Selected passage =>
********************

View Full Version : FILLET KNIVES
12-31-2006, 02:19 PM
Who here uses an electric fillet knife? I have never tried one.
What kind do you use? If not electric then what brand do you prefer and do you like a particular blade size?
Share your filleting tips with our friends.
Old School Dave
12-31-2006, 02:47 PM
Have been using them for years on my Lake Eries catches. Have had almost all brands but the best I've run into is the Mister Twister 110volt model. They dont seem to dull and being 110 volt you dont have to worry about it going dead such as happens with the battery types.For big fish and a good quanity you just cant beat them.
For my inland fishing and filleting smaller eyes I just use the good old Rapala wood handled knives.I use the smaller one for crappies and the next size up for the eyes. I do use a cheap flexible stainless knife for skinning .
12-31-2006, 03:45 PM
For the last few years I have used an elecric knife and still will for the big walleyes. Now, for all my perch I use what I consider to be the very best filet knife I have ever used. A great friend (thanks Gilligan) gave me a Leech Lake knife as a retirement present. The Leech Lake knife is outstanding. I can filet 2 dozen perch, have them in the freezer and be all cleaned up in about a half an hour. It goes through the perch as ell as an electric.

********************

Data lines =>
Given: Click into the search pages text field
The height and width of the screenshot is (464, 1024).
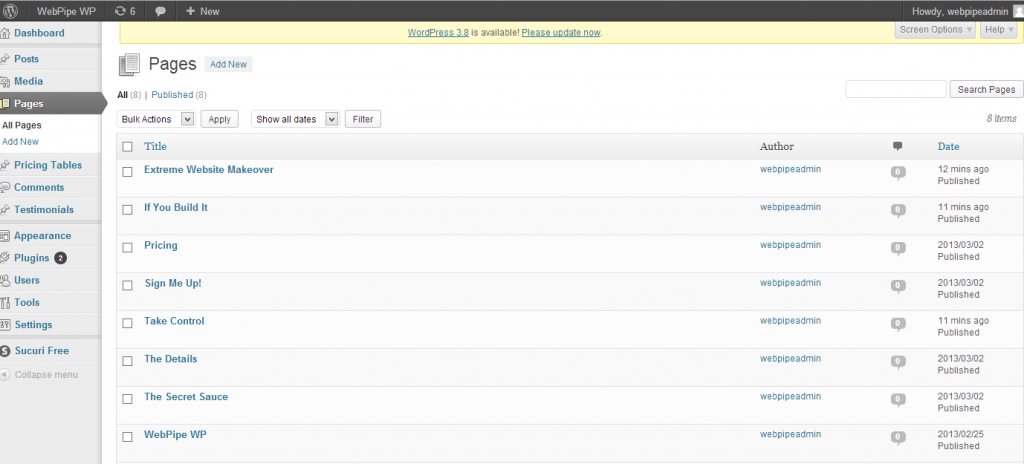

********************

What the task asks =>
Rewrite the fillet knife thread from "What kind do" to "with our friends.", substituting "handle style" for "blade size".

Solution for this task =>
What kind do you use? If not electric then what brand do you prefer and do you like a particular handle style?
Share your filleting tips with our friends.